L’artiste Cali, aux multiples facettes, à la fois chanteur (connu notamment pour « C’est quand le bonheur »), compositeur ou encore écrivain nous livre ici son premier recueil de poésie. Si j’avais été emballé par son premier roman « Seuls les enfants savent aimer », les choses ont été différentes avec « Eparpillés ».

Je ne suis pas un expert en poésie, loin de là. Dans le cas présent, je pense que cela a pu desservir les intérêts du livre car je peux être facilement séduit par des rimes, une certaine musicalité des textes lorsque les poètes jouent avec les assonances et allitérations. Ici, pas le temps d’être conquis par tout ce qui peut faire le charme de la poésie à mon sens : les poèmes sont souvent très (trop) courts. Le recueil est présenté comme des « clip de quelques secondes, polaroïd de mots » ce qui me donne plus le sens d’être des pensées couchées sur papier sans travail en aval. Pour la majorité, les poèmes sont en prose, et je dois admettre ne pas être totalement emballé par cette façon d’écrire.

Lorsque l’on connaît le travail et la plume de Cali via ses chansons ou encore ses précédents livres, je pense que la déception de ce recueil est d’autant plus grande.
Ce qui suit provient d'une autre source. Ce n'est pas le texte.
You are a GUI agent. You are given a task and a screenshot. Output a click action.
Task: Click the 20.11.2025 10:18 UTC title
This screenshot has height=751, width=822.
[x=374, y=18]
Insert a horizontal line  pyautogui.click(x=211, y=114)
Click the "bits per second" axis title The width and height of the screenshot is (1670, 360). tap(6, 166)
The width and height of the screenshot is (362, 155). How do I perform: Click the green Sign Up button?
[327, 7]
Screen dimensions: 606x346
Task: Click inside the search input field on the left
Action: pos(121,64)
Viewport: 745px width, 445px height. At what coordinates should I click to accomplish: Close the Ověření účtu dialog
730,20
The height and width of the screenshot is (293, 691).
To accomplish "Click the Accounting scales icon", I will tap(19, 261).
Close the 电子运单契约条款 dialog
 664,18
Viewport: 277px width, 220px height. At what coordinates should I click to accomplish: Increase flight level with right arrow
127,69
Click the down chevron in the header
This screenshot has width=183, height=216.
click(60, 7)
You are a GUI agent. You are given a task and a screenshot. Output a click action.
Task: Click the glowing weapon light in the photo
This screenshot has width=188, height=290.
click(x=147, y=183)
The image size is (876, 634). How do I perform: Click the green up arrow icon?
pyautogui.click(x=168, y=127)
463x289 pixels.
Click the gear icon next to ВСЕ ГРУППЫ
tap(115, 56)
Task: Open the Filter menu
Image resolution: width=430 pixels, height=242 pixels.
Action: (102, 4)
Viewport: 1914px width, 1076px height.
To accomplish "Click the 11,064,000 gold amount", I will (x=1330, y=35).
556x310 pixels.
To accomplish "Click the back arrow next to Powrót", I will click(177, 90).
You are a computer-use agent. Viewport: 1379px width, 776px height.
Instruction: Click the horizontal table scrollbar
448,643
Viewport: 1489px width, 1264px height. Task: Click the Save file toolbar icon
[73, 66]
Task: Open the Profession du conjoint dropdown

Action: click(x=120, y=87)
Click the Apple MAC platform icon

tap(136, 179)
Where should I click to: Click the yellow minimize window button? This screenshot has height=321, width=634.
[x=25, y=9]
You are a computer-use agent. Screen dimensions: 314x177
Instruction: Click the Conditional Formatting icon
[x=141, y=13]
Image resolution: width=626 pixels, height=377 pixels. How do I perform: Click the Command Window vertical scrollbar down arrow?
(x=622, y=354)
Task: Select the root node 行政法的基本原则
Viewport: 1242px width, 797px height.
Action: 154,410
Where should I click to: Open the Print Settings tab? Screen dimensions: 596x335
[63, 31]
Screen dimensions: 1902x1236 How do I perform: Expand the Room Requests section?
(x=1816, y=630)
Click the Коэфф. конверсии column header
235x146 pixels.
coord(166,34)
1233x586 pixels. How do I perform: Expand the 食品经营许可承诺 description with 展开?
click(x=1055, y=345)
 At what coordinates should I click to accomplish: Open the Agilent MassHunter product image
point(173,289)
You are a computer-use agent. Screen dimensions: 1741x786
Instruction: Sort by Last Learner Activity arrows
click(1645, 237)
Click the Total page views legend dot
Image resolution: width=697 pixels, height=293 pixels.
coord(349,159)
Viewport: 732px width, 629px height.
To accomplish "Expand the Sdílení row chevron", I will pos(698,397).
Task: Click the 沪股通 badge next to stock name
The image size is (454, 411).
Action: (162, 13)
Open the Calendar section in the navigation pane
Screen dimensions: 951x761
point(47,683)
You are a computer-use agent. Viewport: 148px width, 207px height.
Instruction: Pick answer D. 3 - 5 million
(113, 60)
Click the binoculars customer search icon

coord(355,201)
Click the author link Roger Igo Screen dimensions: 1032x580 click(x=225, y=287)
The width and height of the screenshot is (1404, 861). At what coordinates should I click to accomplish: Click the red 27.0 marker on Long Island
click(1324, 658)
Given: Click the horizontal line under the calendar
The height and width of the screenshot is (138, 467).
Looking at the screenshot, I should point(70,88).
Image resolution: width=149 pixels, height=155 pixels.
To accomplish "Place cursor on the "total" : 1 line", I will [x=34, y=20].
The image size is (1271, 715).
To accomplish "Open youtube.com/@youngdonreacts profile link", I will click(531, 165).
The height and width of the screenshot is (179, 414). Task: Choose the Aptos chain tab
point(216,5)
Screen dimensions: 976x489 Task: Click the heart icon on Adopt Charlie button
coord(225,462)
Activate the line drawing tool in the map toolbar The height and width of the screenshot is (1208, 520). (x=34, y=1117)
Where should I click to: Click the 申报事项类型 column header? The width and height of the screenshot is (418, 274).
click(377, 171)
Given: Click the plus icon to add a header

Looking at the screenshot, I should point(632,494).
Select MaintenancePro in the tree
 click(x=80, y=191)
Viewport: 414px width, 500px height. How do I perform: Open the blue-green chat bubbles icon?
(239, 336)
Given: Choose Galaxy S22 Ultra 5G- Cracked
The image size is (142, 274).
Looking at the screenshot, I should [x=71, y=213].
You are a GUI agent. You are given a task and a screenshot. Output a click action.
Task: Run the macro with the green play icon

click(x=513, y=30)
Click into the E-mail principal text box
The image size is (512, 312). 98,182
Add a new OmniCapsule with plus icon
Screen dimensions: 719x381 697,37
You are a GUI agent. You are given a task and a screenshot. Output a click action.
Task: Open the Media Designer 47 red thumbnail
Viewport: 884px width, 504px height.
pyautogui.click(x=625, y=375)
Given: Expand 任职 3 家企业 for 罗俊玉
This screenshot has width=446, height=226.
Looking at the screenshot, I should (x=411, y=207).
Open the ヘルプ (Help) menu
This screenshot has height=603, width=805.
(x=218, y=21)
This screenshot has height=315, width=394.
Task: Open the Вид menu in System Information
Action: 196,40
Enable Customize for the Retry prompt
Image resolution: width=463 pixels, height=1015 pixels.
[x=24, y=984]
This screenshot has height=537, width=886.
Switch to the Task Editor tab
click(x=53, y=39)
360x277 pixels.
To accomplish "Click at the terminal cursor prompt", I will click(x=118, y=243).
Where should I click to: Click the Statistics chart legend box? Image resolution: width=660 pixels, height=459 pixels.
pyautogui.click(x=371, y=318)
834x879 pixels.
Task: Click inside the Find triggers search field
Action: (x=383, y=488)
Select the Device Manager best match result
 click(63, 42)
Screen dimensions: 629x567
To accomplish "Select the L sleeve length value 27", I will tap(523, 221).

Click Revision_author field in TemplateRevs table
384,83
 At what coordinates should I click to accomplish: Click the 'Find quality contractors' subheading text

Cependant, tout n’est évidemment pas à jeter avec des textes très réussis comme « Tu as toujours eu ton côté » qui est poème préféré de l’oeuvre, « Le seul souvenir qu’il me restait de toi » ou encore « Le vrai père » qui est une ébauche de la chanson du même nom.

A 18€ le livre et connaissant les capacités de Cali en tant qu’auteur, nous ne pouvons être que déçus du contenu.